Try it
If a line below contains the string "field", copy it out.

+++ Records supplied

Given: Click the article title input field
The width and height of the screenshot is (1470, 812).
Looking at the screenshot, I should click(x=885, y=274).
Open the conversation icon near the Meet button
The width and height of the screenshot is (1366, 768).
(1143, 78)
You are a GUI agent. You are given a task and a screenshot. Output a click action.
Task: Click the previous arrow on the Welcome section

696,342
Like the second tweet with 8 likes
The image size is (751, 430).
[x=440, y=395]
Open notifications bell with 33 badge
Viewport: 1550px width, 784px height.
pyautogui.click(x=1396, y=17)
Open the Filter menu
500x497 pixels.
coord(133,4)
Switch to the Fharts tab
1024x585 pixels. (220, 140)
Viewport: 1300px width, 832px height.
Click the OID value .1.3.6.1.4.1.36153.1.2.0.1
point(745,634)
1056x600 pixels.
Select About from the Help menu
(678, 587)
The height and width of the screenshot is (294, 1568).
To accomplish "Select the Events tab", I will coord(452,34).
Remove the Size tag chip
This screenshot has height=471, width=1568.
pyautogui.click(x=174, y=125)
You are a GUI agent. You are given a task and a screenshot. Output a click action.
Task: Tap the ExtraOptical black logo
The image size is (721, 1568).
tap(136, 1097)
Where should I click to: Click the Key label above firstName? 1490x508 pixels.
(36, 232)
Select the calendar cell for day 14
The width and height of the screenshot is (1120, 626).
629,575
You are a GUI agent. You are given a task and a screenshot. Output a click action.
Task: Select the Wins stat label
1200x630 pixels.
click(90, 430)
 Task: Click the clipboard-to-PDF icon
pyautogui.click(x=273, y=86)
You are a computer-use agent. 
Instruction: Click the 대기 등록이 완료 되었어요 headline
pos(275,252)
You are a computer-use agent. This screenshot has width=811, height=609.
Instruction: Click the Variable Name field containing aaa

++++++

Response for this exercise
Given: Click the article title input field
Instruction: Click the Variable Name field containing aaa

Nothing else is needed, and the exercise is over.